** PAGE TEXT **

Lectures
Ginny Santora once again has arranged an exciting and eclectic array of diverse speakers to enlighten and educate our members and guests. All our lecture meetings will be held at the East Brunswick Public library. See "About Us" > "Where we meet" for directions.
September 8, 2011 - TBA -- "Digital Image Critique"
October 27, 2011 - Joel Morgovsky -- "Current Trends Now Showing in NYC Galleries"
What’s in the Galleries Now?
Photography constantly grows and changes. Existing and historic ways of seeing are reinvented and new ways of conceiving and making photographs are invented. In this presentation, Professor Morgovsky will take us on a digital tour of several major shows held in important New York galleries during 2011. Using show announcement pages from PHOTOGRAPH (a quarterly gallery guide magazine), Joel will lead us in discussion about what this year’s crop of shows tell us about the current state of art photography. All that in the comfort of your own Club meeting room!
November 17, 2011 - Jack Howard -- "Creative HDR Photography"

** Collection entries **
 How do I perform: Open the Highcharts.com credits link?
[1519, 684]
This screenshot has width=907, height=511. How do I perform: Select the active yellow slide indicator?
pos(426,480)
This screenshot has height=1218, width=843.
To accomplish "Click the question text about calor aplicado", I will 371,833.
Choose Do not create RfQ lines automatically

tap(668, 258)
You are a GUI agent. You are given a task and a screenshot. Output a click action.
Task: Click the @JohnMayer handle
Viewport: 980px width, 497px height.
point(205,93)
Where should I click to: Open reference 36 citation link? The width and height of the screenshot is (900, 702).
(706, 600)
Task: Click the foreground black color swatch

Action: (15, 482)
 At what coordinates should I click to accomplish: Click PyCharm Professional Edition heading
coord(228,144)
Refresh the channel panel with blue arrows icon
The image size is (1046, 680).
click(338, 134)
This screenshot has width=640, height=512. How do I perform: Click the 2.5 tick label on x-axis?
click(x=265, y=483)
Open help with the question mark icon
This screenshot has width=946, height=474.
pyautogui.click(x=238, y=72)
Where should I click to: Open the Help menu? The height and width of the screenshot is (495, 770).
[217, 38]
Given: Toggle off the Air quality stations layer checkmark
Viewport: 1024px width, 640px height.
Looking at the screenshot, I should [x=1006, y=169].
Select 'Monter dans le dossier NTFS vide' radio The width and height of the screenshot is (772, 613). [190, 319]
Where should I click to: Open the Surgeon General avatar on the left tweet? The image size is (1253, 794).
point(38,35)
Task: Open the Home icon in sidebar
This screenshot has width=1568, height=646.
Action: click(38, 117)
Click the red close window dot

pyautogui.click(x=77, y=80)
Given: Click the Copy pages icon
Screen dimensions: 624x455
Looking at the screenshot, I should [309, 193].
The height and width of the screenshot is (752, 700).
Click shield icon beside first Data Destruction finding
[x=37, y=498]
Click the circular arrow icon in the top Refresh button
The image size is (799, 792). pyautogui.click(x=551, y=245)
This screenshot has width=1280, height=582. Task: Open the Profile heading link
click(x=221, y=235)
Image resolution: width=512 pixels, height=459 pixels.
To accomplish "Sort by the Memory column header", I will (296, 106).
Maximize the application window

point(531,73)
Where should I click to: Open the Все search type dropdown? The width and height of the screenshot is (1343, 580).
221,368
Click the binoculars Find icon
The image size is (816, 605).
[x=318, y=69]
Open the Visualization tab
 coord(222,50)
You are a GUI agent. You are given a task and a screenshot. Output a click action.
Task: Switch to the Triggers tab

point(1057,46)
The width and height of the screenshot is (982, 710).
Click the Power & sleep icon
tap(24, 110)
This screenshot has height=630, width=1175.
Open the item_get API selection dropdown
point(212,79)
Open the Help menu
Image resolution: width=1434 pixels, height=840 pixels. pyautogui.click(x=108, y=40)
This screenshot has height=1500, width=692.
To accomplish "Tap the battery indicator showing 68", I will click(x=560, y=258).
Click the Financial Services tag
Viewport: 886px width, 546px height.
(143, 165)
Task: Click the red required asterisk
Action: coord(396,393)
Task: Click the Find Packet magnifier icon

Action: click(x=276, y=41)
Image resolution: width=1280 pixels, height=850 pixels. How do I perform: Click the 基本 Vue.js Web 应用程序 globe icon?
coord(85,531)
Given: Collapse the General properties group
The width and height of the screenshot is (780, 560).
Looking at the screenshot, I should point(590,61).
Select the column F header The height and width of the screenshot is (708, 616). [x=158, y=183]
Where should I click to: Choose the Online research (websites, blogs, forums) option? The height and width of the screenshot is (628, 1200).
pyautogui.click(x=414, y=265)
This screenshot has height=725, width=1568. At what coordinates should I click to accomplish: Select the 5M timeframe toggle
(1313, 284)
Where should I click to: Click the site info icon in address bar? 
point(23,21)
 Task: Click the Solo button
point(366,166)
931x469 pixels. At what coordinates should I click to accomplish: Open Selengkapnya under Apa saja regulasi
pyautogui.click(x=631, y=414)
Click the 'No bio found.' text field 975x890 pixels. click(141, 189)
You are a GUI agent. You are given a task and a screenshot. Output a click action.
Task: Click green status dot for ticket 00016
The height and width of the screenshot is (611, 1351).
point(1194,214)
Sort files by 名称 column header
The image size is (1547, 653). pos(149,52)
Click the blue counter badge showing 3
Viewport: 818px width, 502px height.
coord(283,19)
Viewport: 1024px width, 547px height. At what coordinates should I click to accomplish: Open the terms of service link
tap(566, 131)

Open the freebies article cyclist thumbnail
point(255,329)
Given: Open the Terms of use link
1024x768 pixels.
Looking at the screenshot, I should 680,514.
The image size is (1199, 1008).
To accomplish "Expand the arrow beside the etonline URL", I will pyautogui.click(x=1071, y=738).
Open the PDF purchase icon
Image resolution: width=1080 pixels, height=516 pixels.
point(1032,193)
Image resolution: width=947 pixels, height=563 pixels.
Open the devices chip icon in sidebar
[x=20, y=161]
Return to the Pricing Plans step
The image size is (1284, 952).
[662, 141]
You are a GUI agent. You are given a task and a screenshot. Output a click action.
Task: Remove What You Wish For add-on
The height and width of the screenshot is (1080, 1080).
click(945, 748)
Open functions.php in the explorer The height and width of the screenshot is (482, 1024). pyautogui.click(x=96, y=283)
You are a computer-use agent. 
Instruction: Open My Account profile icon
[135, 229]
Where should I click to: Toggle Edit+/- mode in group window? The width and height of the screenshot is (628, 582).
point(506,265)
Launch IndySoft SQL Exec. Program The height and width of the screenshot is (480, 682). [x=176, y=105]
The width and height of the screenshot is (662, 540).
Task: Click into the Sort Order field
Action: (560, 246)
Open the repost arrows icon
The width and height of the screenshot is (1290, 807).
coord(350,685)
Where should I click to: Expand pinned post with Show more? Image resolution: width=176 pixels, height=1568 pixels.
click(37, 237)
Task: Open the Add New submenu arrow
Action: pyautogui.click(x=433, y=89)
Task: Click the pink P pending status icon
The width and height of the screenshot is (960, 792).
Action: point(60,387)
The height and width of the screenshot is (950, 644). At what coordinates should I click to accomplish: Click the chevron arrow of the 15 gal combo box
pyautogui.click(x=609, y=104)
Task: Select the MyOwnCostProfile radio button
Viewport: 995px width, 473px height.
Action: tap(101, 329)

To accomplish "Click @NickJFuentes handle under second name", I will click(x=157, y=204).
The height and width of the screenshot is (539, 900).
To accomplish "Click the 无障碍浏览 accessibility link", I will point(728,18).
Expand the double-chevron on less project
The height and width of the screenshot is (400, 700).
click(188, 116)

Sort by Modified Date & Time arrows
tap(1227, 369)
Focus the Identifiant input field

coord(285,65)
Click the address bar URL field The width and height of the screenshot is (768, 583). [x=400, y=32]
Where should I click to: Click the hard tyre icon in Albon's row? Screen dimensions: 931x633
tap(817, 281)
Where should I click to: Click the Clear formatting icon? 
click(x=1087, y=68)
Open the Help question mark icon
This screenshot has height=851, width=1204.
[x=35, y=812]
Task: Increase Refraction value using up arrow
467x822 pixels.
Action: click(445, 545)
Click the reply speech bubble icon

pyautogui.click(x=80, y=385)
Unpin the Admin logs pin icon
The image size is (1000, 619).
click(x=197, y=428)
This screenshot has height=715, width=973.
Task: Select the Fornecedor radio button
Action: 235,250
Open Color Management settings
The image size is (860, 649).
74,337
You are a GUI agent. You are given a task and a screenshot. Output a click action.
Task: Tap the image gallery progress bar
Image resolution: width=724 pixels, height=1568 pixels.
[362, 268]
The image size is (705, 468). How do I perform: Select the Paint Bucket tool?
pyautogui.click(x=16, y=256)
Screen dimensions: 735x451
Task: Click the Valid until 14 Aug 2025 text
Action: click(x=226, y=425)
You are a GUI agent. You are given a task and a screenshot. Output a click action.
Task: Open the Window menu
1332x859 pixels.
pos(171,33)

** BRIEF **
Copy out the entire lecture schedule word for word. Use only the lecture schedule and nothing else.

** ANSWER BELOW **
Lectures
Ginny Santora once again has arranged an exciting and eclectic array of diverse speakers to enlighten and educate our members and guests. All our lecture meetings will be held at the East Brunswick Public library. See "About Us" > "Where we meet" for directions.
September 8, 2011 - TBA -- "Digital Image Critique"
October 27, 2011 - Joel Morgovsky -- "Current Trends Now Showing in NYC Galleries"
What’s in the Galleries Now?
Photography constantly grows and changes. Existing and historic ways of seeing are reinvented and new ways of conceiving and making photographs are invented. In this presentation, Professor Morgovsky will take us on a digital tour of several major shows held in important New York galleries during 2011. Using show announcement pages from PHOTOGRAPH (a quarterly gallery guide magazine), Joel will lead us in discussion about what this year’s crop of shows tell us about the current state of art photography. All that in the comfort of your own Club meeting room!
November 17, 2011 - Jack Howard -- "Creative HDR Photography"